Das Trio war wenige Tage nach dem Anschlag in der Nacht zum 16. Jänner nach Hinweisen aus der Bevölkerung ausgeforscht worden. Sie seien bei den Einvernahmen geständig gewesen. Der entstandene Glimmbrand an beiden Eingangstüren war von selbst erloschen und beim Aufsperren der Moschee entdeckt worden. Beide Türen und ein abgestellter Regenschirm wurden beschädigt.
An dem Wochenende war es in Kufstein zu zwei Sachbeschädigungen durch Anbringen von Hakenkreuzen und SS-Runen an Gebäuden mittels Sprühlack gekommen. Auch dafür machte die Polizei die drei Einheimischen verantwortlich.

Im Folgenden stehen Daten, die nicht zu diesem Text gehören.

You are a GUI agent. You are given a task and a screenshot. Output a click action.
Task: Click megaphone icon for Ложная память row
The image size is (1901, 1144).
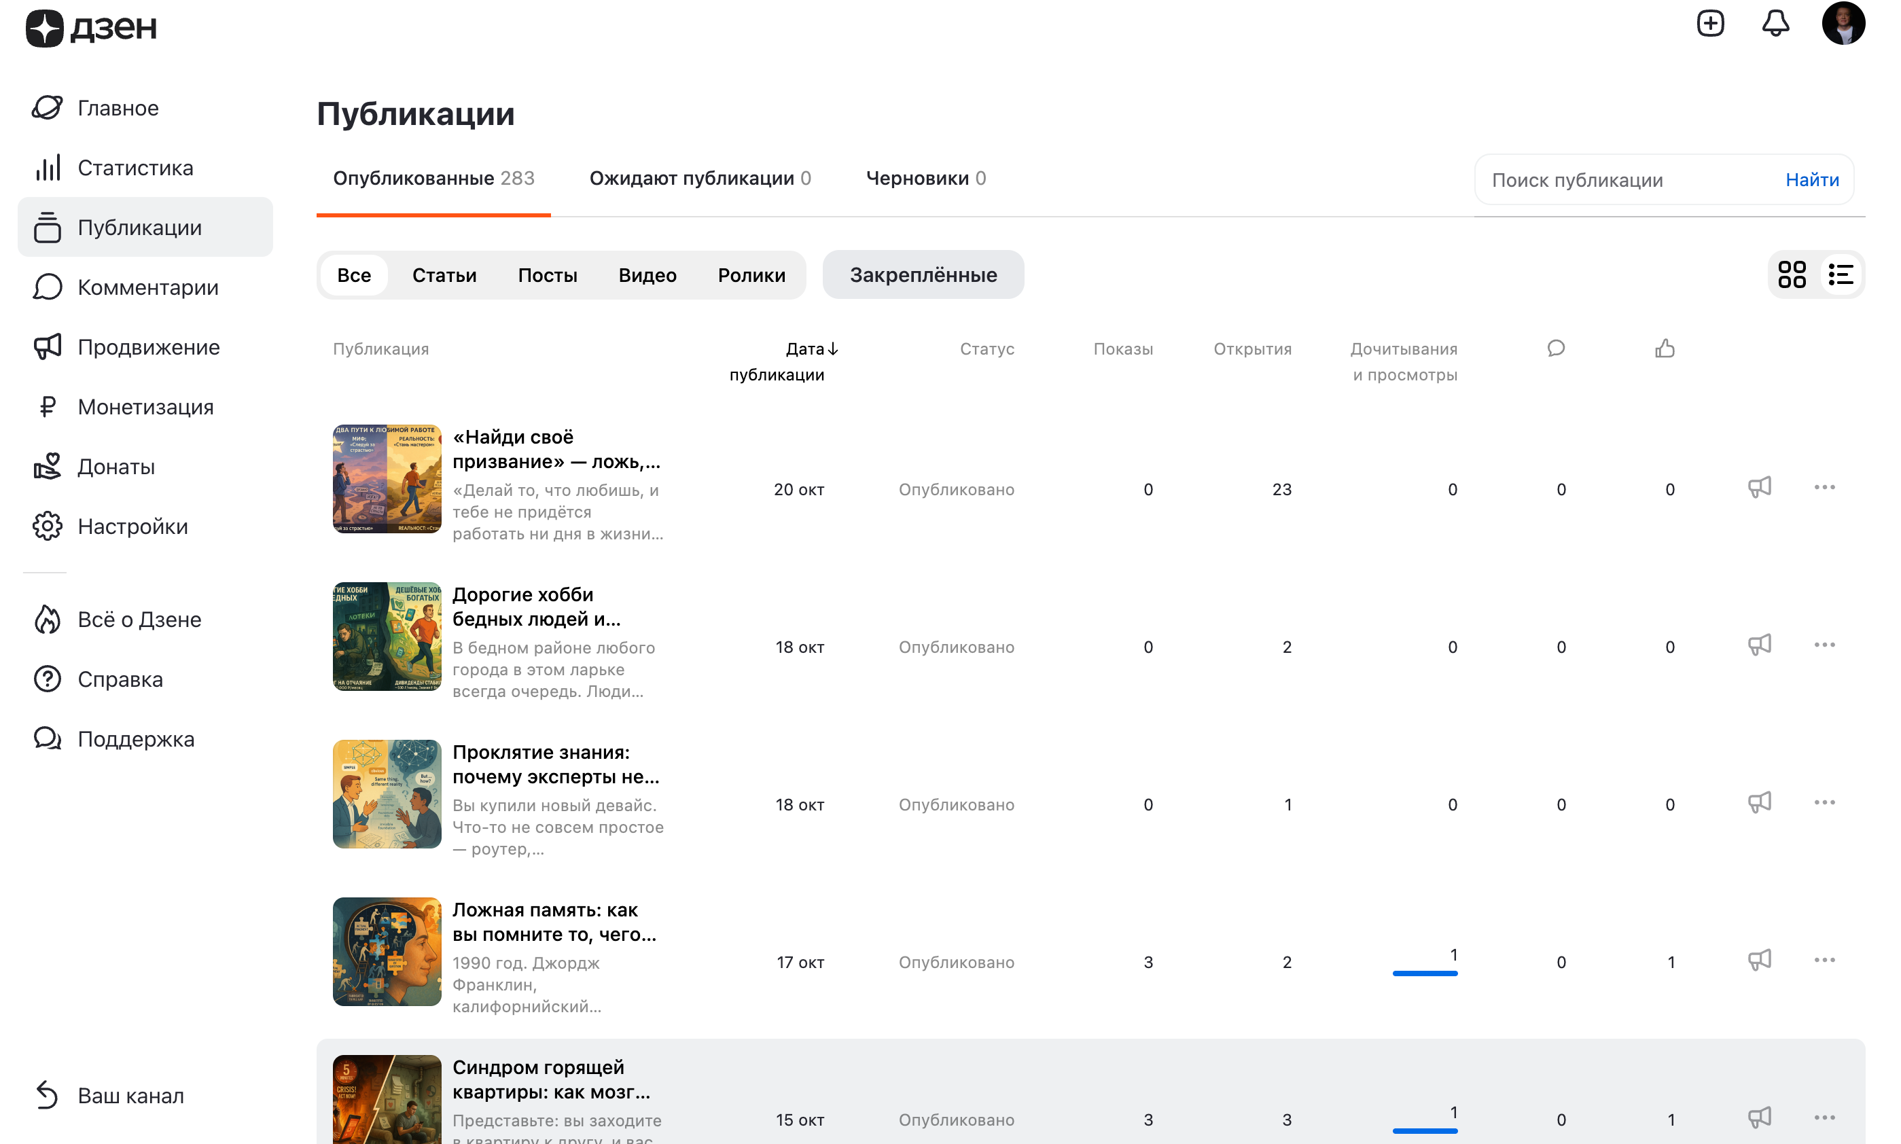1758,961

"Molotowcocktail" hergestellt
Gegenüber den Beamten gaben die Kufsteiner an, an einer Tankstelle Treibstoff in eine leere Flasche gefüllt zu haben. Mit einem Stück Stoff wurde eine Art "Molotowcocktail" hergestellt, der schließlich gegen die Moschee geworfen wurde. Als dadurch eine Stichflamme entstanden sei, seien die drei weggelaufen.
Während einer der Verdächtigen ein fremdenfeindliches Motiv der Tat von sich gewiesen habe, habe ein anderer dies eingeräumt, hieß es bei der ermittelnden Sicherheitsdirektion. Die Anzeige erfolgte zunächst auf freiem Fuß. Jetzt kam der Haftbefehl.